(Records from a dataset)
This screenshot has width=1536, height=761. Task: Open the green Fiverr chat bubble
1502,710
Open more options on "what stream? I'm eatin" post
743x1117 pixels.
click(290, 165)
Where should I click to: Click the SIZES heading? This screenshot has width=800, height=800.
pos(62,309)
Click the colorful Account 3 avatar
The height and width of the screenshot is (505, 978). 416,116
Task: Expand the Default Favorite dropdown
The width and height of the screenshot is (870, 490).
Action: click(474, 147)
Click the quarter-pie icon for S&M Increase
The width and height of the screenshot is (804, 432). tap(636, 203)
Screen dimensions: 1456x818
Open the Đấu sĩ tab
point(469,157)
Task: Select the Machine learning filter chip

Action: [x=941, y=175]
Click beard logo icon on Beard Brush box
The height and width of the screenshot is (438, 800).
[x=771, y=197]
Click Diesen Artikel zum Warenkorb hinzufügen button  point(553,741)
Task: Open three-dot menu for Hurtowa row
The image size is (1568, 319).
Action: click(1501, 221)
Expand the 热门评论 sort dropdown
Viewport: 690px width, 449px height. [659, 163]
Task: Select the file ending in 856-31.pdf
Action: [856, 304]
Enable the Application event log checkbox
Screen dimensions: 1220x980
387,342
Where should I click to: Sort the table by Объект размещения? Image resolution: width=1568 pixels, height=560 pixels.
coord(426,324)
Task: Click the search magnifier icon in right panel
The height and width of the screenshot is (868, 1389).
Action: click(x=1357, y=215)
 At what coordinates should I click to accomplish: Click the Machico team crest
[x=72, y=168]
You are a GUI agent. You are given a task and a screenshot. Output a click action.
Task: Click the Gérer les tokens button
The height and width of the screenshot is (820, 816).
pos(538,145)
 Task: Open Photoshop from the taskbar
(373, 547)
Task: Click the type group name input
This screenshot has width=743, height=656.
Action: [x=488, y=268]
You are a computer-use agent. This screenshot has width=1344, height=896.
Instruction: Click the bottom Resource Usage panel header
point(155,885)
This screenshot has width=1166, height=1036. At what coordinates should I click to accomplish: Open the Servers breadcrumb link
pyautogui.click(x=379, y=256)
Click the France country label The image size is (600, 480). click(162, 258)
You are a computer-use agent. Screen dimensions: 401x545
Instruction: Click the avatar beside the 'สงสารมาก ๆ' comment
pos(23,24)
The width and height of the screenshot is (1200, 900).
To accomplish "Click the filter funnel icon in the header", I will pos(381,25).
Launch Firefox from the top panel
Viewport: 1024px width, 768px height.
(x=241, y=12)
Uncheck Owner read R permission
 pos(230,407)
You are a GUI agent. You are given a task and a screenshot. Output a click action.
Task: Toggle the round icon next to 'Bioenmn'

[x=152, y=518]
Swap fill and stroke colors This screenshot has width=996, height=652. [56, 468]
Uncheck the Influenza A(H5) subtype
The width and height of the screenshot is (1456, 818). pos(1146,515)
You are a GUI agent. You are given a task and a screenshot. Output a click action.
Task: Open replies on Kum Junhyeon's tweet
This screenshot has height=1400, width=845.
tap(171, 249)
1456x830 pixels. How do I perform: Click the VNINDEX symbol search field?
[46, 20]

* _PROMPT_
Above are the records; report each line in them that includes the word "button".

* _FINISHED EXERCISE_
Click Diesen Artikel zum Warenkorb hinzufügen button  point(553,741)
Task: Click the Gérer les tokens button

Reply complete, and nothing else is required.